The scent of decay clung to the air like rot clinging to bone.

Xiao Ren stepped deeper into the tomb; the only sound echoing through the ancient corridor was the slow crunch of his boots over gravel and ash. The glow from his spirit lantern barely pushed back the black fog that drifted across the cracked stone floor. Strange glyphs covered the walls—etched in blood-coloured jade, pulsing faintly with a sickly hue. The corridor seemed to spiral downward endlessly, each step colder than the last.

He pressed his palm against the damp stone wall for balance. It trembled faintly, like something deeper within the tomb was breathing.

He swallowed. Hard."No going back now."

The True Dao System remained silent. Not even a whisper in the back of his mind. Ever since it appeared, it spoke only when necessary. Even now, in the bowels of this forgotten ruin, it left him to decide—to push forward or turn and flee.

But there was nowhere else for him to go.

He tightened his grip on the lantern. The soft flame flickered as if reacting to his pulse.

At the corridor's end, the stone opened into a wide, sunken chamber. The ceiling arched high overhead, supported by crumbling obsidian pillars shaped like kneeling warriors. Massive chains hung from the rafters, their ends sunken into the ground like they once held something down.

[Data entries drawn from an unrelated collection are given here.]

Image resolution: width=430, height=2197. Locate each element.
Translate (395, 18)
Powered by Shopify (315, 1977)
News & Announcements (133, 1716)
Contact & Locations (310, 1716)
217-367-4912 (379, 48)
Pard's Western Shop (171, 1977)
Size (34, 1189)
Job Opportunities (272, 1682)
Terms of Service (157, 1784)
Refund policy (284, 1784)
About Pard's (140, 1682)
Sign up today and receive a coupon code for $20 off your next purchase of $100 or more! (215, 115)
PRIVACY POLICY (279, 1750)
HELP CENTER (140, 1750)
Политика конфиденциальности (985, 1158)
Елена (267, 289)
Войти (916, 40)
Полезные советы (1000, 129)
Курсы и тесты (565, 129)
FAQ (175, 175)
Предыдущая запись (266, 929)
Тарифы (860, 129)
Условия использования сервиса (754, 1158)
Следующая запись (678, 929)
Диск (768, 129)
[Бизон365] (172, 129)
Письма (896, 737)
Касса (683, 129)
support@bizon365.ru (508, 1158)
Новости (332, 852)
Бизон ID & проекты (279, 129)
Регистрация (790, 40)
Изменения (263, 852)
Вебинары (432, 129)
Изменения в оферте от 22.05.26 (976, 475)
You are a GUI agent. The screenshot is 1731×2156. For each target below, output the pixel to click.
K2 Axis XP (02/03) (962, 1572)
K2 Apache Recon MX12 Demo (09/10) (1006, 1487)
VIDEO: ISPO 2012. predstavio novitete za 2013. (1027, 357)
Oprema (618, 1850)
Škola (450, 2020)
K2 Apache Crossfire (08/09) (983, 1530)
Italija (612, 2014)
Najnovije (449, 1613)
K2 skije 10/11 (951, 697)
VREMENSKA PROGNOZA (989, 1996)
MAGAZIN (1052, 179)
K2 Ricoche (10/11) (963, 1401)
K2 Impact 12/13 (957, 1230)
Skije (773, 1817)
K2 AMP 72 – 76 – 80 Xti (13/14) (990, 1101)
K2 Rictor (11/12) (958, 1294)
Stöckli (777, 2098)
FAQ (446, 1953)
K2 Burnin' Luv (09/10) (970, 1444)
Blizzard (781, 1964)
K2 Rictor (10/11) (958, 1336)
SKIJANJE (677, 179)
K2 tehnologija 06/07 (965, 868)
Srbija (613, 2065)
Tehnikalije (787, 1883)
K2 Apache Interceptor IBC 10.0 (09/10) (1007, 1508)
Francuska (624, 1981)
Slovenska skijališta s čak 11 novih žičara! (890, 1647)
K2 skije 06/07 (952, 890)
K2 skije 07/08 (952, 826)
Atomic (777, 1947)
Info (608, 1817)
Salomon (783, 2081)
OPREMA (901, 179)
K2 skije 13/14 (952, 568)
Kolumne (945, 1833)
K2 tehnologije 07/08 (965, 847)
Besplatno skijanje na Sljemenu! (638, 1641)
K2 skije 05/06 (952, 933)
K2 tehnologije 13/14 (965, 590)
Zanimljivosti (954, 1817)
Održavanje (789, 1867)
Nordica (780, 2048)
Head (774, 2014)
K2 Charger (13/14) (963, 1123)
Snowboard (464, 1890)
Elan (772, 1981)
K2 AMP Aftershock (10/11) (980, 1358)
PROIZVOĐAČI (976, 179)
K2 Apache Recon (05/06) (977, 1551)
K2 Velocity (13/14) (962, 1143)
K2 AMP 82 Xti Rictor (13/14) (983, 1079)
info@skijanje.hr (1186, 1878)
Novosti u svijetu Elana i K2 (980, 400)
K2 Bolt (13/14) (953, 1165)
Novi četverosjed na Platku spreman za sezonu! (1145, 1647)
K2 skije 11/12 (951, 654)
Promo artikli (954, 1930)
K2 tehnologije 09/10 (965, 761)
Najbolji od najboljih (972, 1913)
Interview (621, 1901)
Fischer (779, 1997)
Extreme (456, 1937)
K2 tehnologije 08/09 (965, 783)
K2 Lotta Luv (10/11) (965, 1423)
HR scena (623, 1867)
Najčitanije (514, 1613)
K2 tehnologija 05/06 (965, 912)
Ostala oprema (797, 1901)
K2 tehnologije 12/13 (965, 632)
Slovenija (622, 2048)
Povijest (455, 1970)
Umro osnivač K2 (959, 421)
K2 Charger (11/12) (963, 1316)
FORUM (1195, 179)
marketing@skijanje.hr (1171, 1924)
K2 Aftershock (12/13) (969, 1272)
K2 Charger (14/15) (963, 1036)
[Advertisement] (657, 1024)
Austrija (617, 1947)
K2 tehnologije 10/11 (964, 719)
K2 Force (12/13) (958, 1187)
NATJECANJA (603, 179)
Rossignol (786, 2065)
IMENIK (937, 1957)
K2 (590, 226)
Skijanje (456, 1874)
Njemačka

Xiao Ren stepped into the chamber—And the lantern extinguished.

"Damn—"

Whhooooooooom...

The air grew heavy. The glyphs across the walls flared red like dying coals. Cold wind rushed through the chamber from nowhere and everywhere. Then—

They came.

Wraiths. Silent, hollow-eyed figures draped in rotted burial cloth and rusted armour. Five. Then eight. Then twelve. All drifting forward without a sound, as if they had been waiting… waiting for someone with a soul that reeked of heaven-defiance.

Xiao Ren instinctively reached for his sword.

Too slow.

The first specter lunged—A blur of mist and bone.He barely dodged, stumbling back into one of the kneeling pillars. A second wraith came at him from the left, claws outstretched. It slashed—Pain exploded across his side as its ethereal claws tore through his robes and bit into his flesh.

"Argh—!"

He fell to a knee, blood soaking through his side.

System message:

[Warning: Host body damage exceeds 34%. Activation threshold met. Initiating Passive Combat Aid.]

A pulse.A crackle of thunder deep within his dantian.

His eyes widened as lightning surged through his meridians—wild, unstable. The True Dao System overclocked his qi pathways without warning. His skin glowed faintly with violet runes.

Then he moved.

The next spectre lunged—he spun, drawing his sword in a single arc. A line of violet thunder split the air. The ghost screamed as it evaporated mid-strike.

Another came. He ducked under its claw and jabbed his palm forward, lightning bursting from his fingers like whips. He didn't know the technique—it had no name—but his instincts guided him.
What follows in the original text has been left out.